The 5 Essentials for Clinical AI

For an AI tool to be trusted in a clinical setting, it has to perform reliably under real-world conditions. That requires five non-negotiable capabilities:

  1. Extreme Accuracy: It must find the signal in the noise. If it doesn't, clinicians waste time reviewing false positives and risk missing what matters.
  2. Traceability: Every finding must be verifiable against the source report. Without it, clinicians can't trust the output.
  3. Repeatability: The same report must produce the same result every time. Variability breaks clinical workflows.
  4. Context: It must understand meaning — not just words — to distinguish between "evidence of a nodule" and "no evidence of a nodule."
  5. Zero Hallucinations: It should never "invent" findings. Because in healthcare, fabricated data is unacceptable.

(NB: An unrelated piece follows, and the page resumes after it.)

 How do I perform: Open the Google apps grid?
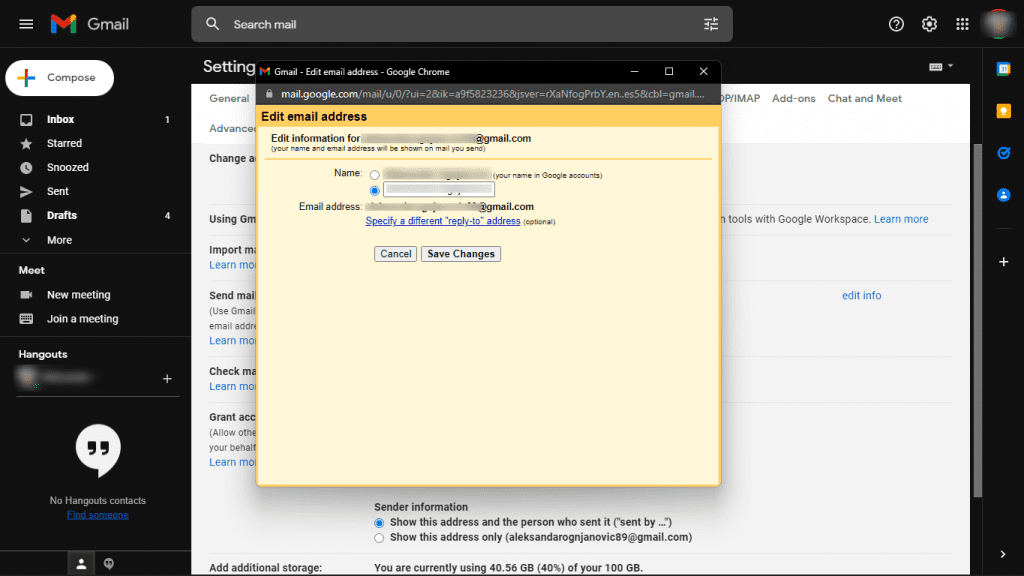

How Eon's Computational Linguistics Model Is Different

At Eon, we didn’t want to build a better "guesser." We built something fundamentally different: a proprietary Computational Linguistics (CL) model designed specifically for how clinicians document and interpret findings.

Unlike generalized AI tools, our model is deterministic, not probabilistic. It doesn’t generate possibilities, it extracts exactly what is present in the report. The same input produces the same output every time. It doesn't wonder what might come next; it extracts exactly what is documented. Nothing more, nothing less.

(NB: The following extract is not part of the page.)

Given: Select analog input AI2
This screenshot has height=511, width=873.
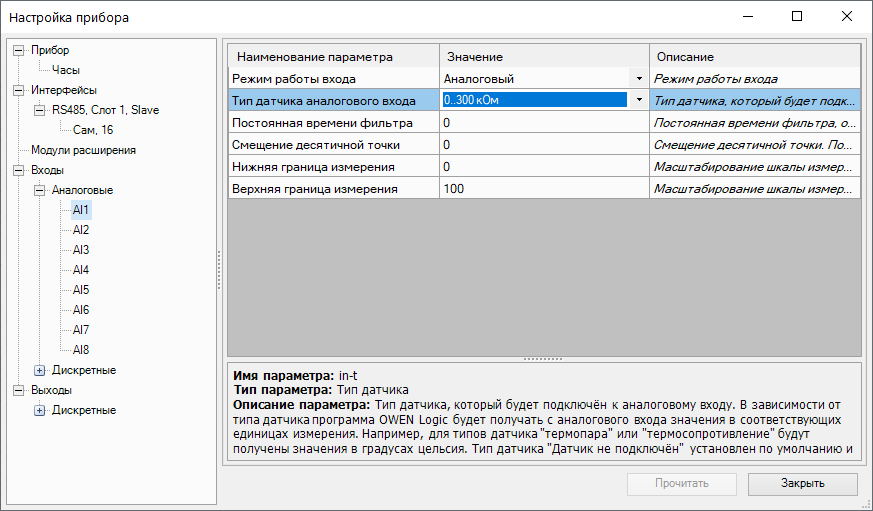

It extracts findings and the full clinical context surrounding them, turning narrative reports into structured, meaningful data without introducing interpretation or guesswork.

It breaks down reports into sections so it doesn't confuse a patient’s past medical history with a current finding. It also understands medical shorthand and synonyms, ensuring that a "lung mass" and a "pulmonary nodule" are tracked correctly across time. For example, a traditional model might flag a “nodule” simply because the word appears in the report even if the sentence reads “no evidence of a nodule.”

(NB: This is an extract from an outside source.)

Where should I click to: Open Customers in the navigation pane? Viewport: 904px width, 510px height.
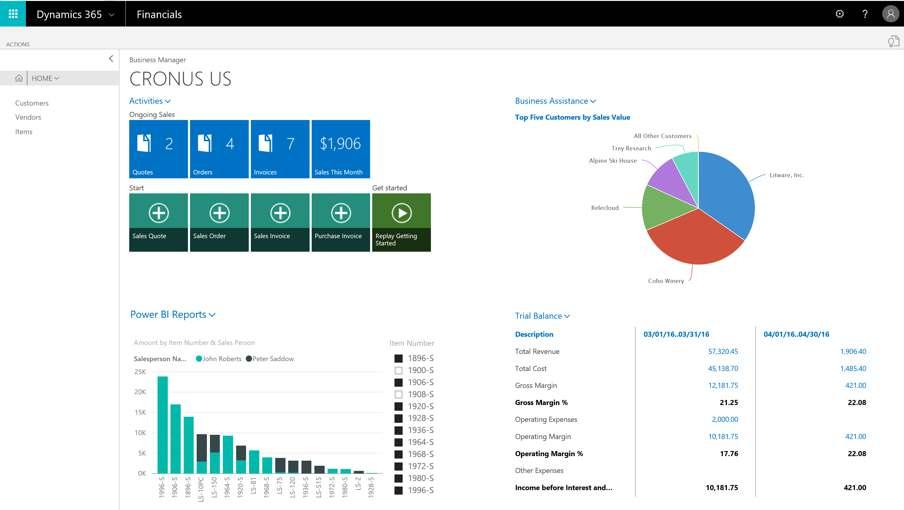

Our model understands that distinction, ensuring only clinically relevant findings are surfaced.

And all these capabilities together mean it can yield better information from any radiology report without forcing radiologists to change how they dictate. The computational linguistic model operates at greater than 99% precision in incidental lung nodule findings, meaning fewer than one false negative or positive for every 100 radiology reports.

Real Results, Not Hype

Because our model is built on clinical logic, not just language patterns, it achieves:

  • >99%
    precision and recall
    in real-world clinical use
  • Minimal
    false positives,
    reducing alert fatigue
  • 50+
    clinical characteristics,
    extracted across findings, enabling a more complete clinical picture

Beyond Lungs

While we started with pulmonary nodules, we’ve expanded to multiple disease-specific models, each designed to interpret how findings are described in a specific clinical domain, capturing the full context and rich clinical detail required to accurately identify and track those findings over time.

Disease-specific models across:

  • Lung

  • Breast

  • Cardiovascular

  • Pancreas

  • Kidney

  • Thyroid

  • Liver

The Bottom Line

Eon’s CL model doesn't ask radiologists to change how they work or how they dictate. It’s designed to work the way the reports are written today, eliminating the need for structured templates or changes to clinical workflow.

It transforms unstructured clinical narratives into precise, structured data that can be trusted and acted on.

In healthcare, trust isn’t a feature. It’s a requirement.